This would be problems with the TDC sensor/magnets.  There are 3 equally-spaced bar magnets around the crank 
damper and a sensor that "looks" at the magnets and sends a pulse directly to the Marelli computer.  There is a specific 
air gap between the magnets and sensor that must be maintained for the system to work properly. 

The Jag dealer replaced the damper/magnet assembly on my car saying the rubber had split.  This caused the air gap to 
be too wide between one of the magnets and the sensor.  They first tried to grind down the other two magnets and move 
the sensor closer (sounds like the damper deformed and became eccentric), only lasted 600miles so I had to have 
damper replaced.  The dealer's mechanic explained to me that each magnet produces a timing pulse for 4 cylinders.  If 
one of the pulses are missing, 4 cylinders don't get spark and send unburned fuel through the cats.  The mechanic said 
that a different damper is fitted to cars with the 100-amp alternator (like mine) and fails more often than the older cars.” 
 Note: the 100-amp alternator requires a grooved belt instead of a V-belt, and the alternator belt is driven by the damper 
itself rather than the bolt-on pulley, so the 100-amp alternator does require a different damper.  Perhaps it fails more 
often because of the increased torque load of the alternator being applied to the rubber. 

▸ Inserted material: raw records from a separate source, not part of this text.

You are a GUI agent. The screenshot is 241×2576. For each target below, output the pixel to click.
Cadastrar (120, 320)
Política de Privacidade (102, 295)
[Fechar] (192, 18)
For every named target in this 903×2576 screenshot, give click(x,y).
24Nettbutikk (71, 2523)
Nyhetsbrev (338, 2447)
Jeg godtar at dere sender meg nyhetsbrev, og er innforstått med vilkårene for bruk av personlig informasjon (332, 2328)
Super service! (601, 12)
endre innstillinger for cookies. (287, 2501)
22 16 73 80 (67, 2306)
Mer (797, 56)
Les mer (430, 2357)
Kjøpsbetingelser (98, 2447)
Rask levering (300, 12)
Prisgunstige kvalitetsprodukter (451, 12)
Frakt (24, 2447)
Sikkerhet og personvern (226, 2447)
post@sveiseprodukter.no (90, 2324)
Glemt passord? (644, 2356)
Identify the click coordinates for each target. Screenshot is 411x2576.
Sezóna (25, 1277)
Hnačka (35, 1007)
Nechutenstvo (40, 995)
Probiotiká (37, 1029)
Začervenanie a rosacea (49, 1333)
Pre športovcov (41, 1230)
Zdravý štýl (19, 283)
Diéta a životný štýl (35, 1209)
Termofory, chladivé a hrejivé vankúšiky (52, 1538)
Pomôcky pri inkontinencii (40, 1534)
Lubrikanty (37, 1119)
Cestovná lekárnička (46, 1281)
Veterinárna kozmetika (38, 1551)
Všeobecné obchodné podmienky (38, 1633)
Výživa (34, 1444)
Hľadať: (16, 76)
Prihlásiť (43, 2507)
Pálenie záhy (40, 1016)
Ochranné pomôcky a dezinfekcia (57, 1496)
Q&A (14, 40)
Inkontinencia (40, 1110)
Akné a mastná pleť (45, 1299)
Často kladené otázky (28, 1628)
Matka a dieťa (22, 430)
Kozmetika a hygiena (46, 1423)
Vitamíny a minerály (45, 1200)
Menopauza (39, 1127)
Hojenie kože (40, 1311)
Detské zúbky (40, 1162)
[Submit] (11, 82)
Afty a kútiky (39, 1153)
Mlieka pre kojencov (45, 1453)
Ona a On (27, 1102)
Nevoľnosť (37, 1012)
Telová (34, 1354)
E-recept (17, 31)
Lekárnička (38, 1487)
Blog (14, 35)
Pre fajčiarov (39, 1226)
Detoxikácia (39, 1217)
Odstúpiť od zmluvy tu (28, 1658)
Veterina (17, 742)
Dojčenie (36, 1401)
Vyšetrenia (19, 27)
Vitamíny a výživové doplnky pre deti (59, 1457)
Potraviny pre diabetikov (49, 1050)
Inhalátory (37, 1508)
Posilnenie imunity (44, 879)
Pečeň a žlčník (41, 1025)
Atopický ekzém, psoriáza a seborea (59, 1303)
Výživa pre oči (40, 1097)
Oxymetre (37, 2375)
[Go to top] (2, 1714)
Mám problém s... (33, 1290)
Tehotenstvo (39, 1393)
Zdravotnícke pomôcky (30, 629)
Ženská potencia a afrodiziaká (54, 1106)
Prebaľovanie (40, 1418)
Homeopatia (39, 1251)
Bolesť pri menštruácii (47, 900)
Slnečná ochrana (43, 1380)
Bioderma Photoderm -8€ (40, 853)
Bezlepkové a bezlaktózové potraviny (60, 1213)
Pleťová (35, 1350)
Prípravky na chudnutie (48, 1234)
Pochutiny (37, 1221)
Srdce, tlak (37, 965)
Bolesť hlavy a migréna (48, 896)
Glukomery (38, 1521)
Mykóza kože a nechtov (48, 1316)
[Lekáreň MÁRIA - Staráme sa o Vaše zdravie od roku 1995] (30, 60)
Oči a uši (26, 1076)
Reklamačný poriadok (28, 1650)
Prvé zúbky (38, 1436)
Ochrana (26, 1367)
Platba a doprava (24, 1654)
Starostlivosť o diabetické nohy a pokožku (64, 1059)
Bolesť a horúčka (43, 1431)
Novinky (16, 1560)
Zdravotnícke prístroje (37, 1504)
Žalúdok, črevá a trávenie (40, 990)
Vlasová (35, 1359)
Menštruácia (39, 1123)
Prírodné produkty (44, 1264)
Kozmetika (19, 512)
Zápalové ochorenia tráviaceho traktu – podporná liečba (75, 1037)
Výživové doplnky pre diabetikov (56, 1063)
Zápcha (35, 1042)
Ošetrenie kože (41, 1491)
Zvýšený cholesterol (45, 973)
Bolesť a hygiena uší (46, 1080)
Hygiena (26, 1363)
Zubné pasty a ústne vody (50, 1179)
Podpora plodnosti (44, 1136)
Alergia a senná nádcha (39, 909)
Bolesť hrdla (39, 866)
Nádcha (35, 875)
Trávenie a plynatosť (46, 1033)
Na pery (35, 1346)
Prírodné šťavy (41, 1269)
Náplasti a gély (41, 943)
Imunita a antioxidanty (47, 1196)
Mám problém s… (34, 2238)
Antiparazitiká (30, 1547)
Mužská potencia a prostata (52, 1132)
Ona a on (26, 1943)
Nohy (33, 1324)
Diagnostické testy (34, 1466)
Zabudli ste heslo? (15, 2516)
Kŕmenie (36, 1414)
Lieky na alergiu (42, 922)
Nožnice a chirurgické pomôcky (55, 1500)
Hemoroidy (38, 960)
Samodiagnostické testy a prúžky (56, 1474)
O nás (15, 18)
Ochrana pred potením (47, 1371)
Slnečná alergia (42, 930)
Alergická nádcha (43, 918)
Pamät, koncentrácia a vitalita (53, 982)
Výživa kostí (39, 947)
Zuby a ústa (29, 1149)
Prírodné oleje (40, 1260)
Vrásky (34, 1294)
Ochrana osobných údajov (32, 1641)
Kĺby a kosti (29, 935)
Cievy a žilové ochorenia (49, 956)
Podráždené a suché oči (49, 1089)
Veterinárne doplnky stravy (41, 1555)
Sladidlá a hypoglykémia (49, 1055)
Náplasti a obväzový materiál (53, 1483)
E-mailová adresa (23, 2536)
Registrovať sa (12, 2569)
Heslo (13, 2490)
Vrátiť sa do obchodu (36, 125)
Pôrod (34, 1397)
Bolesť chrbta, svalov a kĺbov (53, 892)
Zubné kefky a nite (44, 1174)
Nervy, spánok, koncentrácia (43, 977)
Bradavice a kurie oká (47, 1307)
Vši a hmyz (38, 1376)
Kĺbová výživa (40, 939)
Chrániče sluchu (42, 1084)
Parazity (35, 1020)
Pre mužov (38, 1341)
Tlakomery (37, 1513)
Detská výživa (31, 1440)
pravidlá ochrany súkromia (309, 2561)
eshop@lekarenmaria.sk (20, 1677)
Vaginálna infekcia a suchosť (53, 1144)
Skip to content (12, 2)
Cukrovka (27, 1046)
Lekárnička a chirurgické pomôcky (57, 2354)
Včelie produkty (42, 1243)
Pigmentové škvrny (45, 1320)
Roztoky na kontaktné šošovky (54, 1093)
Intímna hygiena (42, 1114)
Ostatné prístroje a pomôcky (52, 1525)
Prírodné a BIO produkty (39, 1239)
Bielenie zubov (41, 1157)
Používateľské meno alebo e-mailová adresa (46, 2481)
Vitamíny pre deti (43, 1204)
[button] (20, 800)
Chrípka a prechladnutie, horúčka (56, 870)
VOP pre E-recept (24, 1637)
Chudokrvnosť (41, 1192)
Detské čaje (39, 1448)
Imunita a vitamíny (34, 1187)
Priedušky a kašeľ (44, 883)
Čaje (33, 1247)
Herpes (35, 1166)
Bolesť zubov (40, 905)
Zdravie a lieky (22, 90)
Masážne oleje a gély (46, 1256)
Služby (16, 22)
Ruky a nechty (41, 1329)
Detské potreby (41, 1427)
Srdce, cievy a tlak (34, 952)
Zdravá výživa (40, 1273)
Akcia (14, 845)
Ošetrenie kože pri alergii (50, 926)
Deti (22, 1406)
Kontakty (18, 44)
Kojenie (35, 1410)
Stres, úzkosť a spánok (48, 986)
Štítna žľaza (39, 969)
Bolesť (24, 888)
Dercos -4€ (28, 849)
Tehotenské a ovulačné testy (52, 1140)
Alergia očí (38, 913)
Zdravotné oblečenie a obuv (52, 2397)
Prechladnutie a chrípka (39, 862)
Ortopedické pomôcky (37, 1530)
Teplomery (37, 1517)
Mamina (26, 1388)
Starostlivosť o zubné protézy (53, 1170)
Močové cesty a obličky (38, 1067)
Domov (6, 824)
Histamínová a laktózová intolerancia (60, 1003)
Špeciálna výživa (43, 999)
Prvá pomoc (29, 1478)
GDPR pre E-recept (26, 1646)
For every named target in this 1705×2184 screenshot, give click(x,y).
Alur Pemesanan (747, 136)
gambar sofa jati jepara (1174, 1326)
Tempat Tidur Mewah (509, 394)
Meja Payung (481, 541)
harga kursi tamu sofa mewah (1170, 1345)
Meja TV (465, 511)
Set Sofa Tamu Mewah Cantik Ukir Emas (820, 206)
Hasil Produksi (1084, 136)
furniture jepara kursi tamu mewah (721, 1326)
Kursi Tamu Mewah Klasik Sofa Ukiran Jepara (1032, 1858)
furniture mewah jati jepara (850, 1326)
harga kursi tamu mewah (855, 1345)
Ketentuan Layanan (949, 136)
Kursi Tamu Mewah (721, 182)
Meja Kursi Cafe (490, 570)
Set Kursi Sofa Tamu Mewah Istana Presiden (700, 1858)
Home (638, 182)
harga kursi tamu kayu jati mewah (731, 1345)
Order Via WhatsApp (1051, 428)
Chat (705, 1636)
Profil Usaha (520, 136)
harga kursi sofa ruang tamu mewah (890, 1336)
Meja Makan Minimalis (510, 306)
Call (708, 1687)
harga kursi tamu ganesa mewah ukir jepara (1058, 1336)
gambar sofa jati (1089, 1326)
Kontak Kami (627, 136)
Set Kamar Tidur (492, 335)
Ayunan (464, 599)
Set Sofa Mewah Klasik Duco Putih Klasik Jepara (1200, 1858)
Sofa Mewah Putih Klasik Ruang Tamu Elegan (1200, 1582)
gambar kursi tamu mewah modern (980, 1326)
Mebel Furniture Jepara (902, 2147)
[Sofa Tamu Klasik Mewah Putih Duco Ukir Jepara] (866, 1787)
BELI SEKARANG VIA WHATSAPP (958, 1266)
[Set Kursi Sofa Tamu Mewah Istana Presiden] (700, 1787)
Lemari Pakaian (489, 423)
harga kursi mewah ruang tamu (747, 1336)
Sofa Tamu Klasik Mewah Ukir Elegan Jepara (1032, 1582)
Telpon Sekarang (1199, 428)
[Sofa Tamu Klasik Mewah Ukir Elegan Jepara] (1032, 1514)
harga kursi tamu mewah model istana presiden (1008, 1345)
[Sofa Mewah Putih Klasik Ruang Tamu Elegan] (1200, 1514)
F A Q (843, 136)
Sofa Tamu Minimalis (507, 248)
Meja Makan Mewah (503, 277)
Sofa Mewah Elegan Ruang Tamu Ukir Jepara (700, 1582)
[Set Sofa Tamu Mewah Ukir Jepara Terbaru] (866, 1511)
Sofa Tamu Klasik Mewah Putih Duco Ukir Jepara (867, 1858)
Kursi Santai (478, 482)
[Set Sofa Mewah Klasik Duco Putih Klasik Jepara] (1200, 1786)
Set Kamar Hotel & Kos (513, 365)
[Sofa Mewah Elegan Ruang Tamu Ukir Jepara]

“After removing the crank pulley they found the woodruff key sheared and cone split, pulley had rotated 6 degrees on 
the shaft.  Mechanic says the Marelli computer can vary the timing up to +/- 28 degrees.  So, at this point I don't know 
if they misdiagnosed the sheared key problem as a damper problem (they are claiming both are toast) all along.  I can 
certainly understand how having the pulley rotate on the shaft can introduce timing errors on a Marelli car.” 

There are a few problems in the explanation offered by Maddison’s mechanic.  First off, the tabs on the pulley are 
attached to the center portion, not to the outer portion held in place by the rubber -- but they might still be damaged by 
the rubber shearing.  Chris Carley explains:  “The timing tabs are a ring with 3 tabs sticking out every 120 degrees 
bolted to the back of the pulley attached to the solid middle section and then the tabs are bent over the edge of the 
pulley.  There is a 1/2 inch of pulley behind the alternator belt (ribbed), where these are bent over.  If the rubber 
sandwich breaks down then the outside ring of the pulley will slop around and bash the tabs out, which could then hit 
the sensor (.028 to .042 gap).  Whether that problem sheared the key - who knows?”  Whatever, make sure your pulley 
is in good shape and securely torqued down (see page 89); somehow, problems here can evidently toast your cats. 

 

CATALYTIC CONVERTORS -- MELTDOWN (SECONDARY DAMAGE):  Greg Maddison says, “Also check the 
engine speed sensor located on the flywheel housing.  It is a $40 part located very near one of the catalysts.  Mine 
melted when the catalyst overheated.  After that the speed sensor became temperature sensitive, car ran well when it 
was cold.  After it warmed up the car wouldn't develop any power and couldn't go over 40 MPH.” 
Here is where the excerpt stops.